Coleman’s desire to become a scientist and his top grades in school meant that he was a perfect match for Texas A&M. He hasn’t been disappointed.
“It’s a really welcoming atmosphere. I’ve always felt like I’m part of something bigger than myself,” he said. “There are a ton of resources on campus and a lot of professors show that they care about your success.”
Coleman is particularly interested in organic chemistry and is participating in the Aggie Research Scholars program for undergraduate students. His research is focused on cancer.
“CD44, a transmembrane receptor, is overly produced in embryonic stem cells, and studies show this overproduction is directly linked so various forms of cancer. CD44 is activated when specific natural molecules bind, leading to increased growth and survival of cancerous cells,” Coleman said.
“Our research goal is to test whether this receptor can be blocked by the non-natural amino acid, boronophenylalanine, so that the growth promoting molecules cannot bind,” he said. “This will be achieved through the incorporation of this amino acid onto a protein on the surface of a phage, which is a small bacterial virus, and exposure of this phage to the CD44. Phage display of the non-natural amino allows for the rapid production of potential peptide sequences whose binding properties for CD44 can be quantified.”

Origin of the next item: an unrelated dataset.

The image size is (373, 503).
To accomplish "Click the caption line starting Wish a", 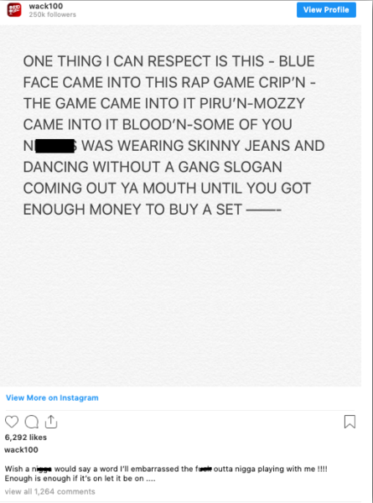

Coleman, who is also a Regents Scholar, has been involved in a variety of service efforts across campus. He’s a mentor in the Foundations of Continued Undergraduate Success (FOCUS) Learning Community through Texas A&M’s Office for Student Success. In that role, Coleman works with three other mentors to assist incoming freshmen, many of whom are first-generation students like himself, as they transition into college. He also serves as a tutor through Texas A&M’s Academic Success Center’s TutorHub.
His professors believe Coleman will have a strong professional career ahead of him.
“Demonta is an outstanding student with many options before him. He has significant research experience, is a peer mentor and tutor, and excellent academician,” said Dr. Elizabeth Crouch, CVM’s associate dean for undergraduate education, who nominated Coleman for the college-level award. “What most stands out when you speak with him is his enthusiasm for learning and his excitement about his future. And, truly, he is a student who has excelled and will continue to excel in all his future endeavors.”